List & Monetize Your Skill
Submit your Claude Code skill and start earning
Use Cases▌
Task Automation & Efficiency
Automate repetitive workflows and reduce manual effort
Example
Generate reports, summarize documents, draft communications
Save 3-5 hours per week on routine tasks
Knowledge Enhancement
Learn new skills, understand complex topics, get expert guidance
Example
Explain concepts, provide examples, suggest learning resources
Accelerate learning and skill development by 2x
Quality Improvement
Enhance output quality through reviews, suggestions, and refinements
Example
Review drafts, suggest improvements, catch errors
Improve work quality by 30-40% with less effort
Implementation Guide▌
Prerequisites
- ›Claude Desktop or compatible AI client with skill support
- ›Clear understanding of task or problem to solve
- ›Willingness to iterate and refine outputs
Time Estimate
15-45 minutes depending on use case complexity
Installation Steps
- 1.Install skill using provided installation command
- 2.Test with simple use case relevant to your work
- 3.Evaluate output quality and relevance
- 4.Iterate on prompts to improve results
- 5.Integrate into regular workflow if valuable
Common Pitfalls
- ⚠Expecting perfect results without iteration
- ⚠Not providing enough context in prompts
- ⚠Using skill for tasks outside its intended scope
- ⚠Accepting outputs without review and validation
Best Practices▌
✓ Do
- +Start with clear, specific prompts
- +Provide relevant context and constraints
- +Review and refine all outputs before using
- +Iterate to improve output quality
- +Document successful prompt patterns
✗ Don't
- −Don't use without understanding skill limitations
- −Don't skip validation of outputs
- −Don't share sensitive information in prompts
- −Don't expect skill to replace human judgment
💡 Pro Tips
- ★Be specific about desired format and style
- ★Ask for multiple options to choose from
- ★Request explanations to understand reasoning
- ★Combine AI efficiency with human expertise
When to Use This▌
✓ Use When
Use when skill capabilities match your task, clear ROI on time saved, and you can validate outputs. Best for repetitive tasks, learning, and quality improvement.
✗ Avoid When
Avoid when task requires deep expertise you can't validate, involves sensitive decisions, or when learning process is more valuable than speed of completion.
Learning Path▌
- 1Familiarize yourself with skill capabilities and limitations
- 2Start with low-risk, non-critical tasks
- 3Progress to more complex and valuable use cases
- 4Build expertise through regular use and experimentation
Discussion
Product Hunt–style comments (not star reviews)- No comments yet — start the thread.
Ratings
4.6★★★★★43 reviews- ★★★★★Chinedu Rahman· Dec 28, 2024
frontend-design has been reliable in day-to-day use. Documentation quality is above average for community skills.

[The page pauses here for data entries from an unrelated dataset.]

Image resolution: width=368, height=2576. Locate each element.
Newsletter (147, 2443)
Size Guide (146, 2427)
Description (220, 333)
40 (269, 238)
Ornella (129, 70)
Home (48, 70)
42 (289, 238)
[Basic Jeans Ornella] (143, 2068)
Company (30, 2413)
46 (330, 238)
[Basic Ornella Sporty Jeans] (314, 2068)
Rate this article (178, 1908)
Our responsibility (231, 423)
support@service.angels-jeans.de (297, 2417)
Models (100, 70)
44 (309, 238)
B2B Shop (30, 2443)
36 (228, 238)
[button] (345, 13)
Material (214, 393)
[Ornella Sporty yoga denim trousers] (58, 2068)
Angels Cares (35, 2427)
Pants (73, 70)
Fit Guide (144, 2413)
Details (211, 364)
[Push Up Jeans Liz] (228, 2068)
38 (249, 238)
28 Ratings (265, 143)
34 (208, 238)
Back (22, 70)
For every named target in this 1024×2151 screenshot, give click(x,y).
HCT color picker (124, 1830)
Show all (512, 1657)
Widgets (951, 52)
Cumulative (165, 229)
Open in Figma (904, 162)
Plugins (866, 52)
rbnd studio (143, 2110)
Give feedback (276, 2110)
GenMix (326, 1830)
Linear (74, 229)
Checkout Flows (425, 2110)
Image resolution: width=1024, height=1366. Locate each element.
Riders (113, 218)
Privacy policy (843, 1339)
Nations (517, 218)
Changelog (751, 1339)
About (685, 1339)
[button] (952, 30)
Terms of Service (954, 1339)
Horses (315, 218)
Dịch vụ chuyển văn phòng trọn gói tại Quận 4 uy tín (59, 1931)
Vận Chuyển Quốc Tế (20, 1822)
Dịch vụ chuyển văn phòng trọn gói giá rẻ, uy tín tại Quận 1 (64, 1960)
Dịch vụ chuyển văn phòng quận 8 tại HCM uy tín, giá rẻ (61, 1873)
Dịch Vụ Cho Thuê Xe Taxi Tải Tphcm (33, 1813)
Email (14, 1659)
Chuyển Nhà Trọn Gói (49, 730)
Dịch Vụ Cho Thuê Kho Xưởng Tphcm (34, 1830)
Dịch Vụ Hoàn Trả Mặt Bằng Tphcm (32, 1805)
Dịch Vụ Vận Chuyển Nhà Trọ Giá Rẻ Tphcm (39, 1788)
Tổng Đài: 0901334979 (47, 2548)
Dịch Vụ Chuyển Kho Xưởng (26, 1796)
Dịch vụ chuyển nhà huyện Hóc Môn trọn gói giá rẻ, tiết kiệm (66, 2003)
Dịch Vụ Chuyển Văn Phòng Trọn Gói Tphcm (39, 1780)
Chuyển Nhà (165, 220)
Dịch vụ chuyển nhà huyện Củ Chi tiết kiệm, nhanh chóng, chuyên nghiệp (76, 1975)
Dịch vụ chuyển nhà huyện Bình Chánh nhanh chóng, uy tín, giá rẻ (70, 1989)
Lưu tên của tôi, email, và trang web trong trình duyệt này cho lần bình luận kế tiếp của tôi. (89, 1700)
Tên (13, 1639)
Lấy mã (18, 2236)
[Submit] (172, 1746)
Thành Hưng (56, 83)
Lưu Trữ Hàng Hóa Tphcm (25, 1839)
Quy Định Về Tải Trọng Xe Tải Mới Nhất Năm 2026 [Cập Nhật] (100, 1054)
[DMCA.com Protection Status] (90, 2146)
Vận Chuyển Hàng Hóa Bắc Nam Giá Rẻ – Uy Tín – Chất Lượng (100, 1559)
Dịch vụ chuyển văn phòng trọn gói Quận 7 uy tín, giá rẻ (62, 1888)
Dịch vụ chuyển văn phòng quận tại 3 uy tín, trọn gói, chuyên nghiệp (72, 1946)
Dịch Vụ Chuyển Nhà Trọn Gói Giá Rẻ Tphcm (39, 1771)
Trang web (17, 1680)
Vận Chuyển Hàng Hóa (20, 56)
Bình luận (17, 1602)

- ★★★★★Pratham Ware· Dec 20, 2024
frontend-design is among the better-maintained entries we tried; worth keeping pinned for repeat workflows.
- ★★★★★Sophia Bansal· Dec 4, 2024
Useful defaults in frontend-design — fewer surprises than typical one-off scripts, and it plays nicely with `npx skills` flows.
- ★★★★★Hana Bhatia· Dec 4, 2024
frontend-design fits our agent workflows well — practical, well scoped, and easy to wire into existing repos.
- ★★★★★Soo Dixit· Nov 23, 2024
I recommend frontend-design for anyone iterating fast on agent tooling; clear intent and a small, reviewable surface area.
- ★★★★★Soo Bhatia· Nov 23, 2024
Registry listing for frontend-design matched our evaluation — installs cleanly and behaves as described in the markdown.
- ★★★★★Zara Sharma· Nov 19, 2024
frontend-design reduced setup friction for our internal harness; good balance of opinion and flexibility.
- ★★★★★Sakshi Patil· Nov 11, 2024
Keeps context tight: frontend-design is the kind of skill you can hand to a new teammate without a long onboarding doc.
- ★★★★★Camila Chen· Nov 3, 2024
We added frontend-design from the explainx registry; install was straightforward and the SKILL.md answered most questions upfront.
- ★★★★★Luis Okafor· Oct 22, 2024
Solid pick for teams standardizing on skills: frontend-design is focused, and the summary matches what you get after install.